PkCrack - Breaking PkZip-encryption
Table of Contents
This package implements an algorithm that was developed by Eli Biham and Paul Kocher and that is described in this paper (Postscript, 80k).
The attack is a
known plaintext attack, which means you have to know part of the encrypted data in order to break the cipher.
original file is here, and the official website is https://www.unix-ag.uni-kl.de/~conrad/krypto/pkcrack.html.

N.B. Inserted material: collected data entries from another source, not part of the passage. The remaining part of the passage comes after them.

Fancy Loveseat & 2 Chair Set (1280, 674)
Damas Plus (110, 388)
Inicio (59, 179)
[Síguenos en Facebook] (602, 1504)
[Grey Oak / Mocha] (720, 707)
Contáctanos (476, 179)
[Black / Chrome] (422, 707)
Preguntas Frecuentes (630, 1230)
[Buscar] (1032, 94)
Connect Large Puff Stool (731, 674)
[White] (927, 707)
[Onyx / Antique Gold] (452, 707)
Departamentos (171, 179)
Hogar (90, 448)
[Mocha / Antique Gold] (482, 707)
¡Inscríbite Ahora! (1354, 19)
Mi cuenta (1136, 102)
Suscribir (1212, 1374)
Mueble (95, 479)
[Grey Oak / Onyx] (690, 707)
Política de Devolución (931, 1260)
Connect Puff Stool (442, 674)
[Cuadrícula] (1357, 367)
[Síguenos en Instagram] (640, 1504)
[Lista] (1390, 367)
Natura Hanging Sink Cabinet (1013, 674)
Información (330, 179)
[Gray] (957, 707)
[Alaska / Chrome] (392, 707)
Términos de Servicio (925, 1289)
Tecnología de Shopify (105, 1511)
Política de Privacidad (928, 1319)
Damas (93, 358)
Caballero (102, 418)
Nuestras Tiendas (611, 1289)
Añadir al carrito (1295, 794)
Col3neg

This repositoriy is reconstructed with the modern build tool
git clone https://github.com/keyunluo/pkcrack mkdir pkcrack/build cd pkcrack/build cmake .. make
If you are using
cmake step you should open Visual Studio for building in the build directory.
You need two files:
- the ZIP-archive which you want decrypted, and
- another ZIP-archive, containing at least one of the files from the encrypted archive in
unencryptedform. This one has to be compressed with the same compression method used for the encrypted file.
pkcrack -C encrypted-ZIP -c ciphertextname -P plaintext-ZIP -p plaintextname -d decrypted_file -a
(This is supposed to be a single line. I've wrapped it because it doesn't fit in 80 chars. "Real computer scientists never comment their code - the identifiers are so long they can't afford the disc space." :-/ )

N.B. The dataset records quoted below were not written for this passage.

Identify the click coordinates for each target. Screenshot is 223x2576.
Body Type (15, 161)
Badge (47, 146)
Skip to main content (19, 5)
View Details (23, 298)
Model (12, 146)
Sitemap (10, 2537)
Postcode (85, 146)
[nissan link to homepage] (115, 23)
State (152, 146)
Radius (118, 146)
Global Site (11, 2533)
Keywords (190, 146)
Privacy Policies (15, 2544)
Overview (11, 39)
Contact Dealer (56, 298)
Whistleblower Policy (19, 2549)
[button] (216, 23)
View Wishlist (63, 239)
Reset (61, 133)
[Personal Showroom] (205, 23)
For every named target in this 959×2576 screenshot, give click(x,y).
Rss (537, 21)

- encrypted-ZIP: is the name (and path) of the encrypted ZIP-archive (see 1. above)
- ciphertextname: is the name of the file in the archive, for which you have the - plaintext:
- plaintext-ZIP: is the name (and path) of the ZIP-archive containing the compressed plaintext (see 2. above)
- plaintextname: is the name of the file in the archive containing the known plaintext
- decrypted_file: is the name of a file to which the decrypted archive will be written
All you have to do now is wait a little. Depending on the size of the plaintext and the speed of your computer after about an hour the program should terminate. If the plaintext is very short (less than 100 bytes or so), it will probably take a lot longer.
After pkcrack is finished, you will find the decrypted archive in the file decrypted_file. You can unzip it using any unzip-program, e. g. pkunzip under DOS, or unzip under UNIX.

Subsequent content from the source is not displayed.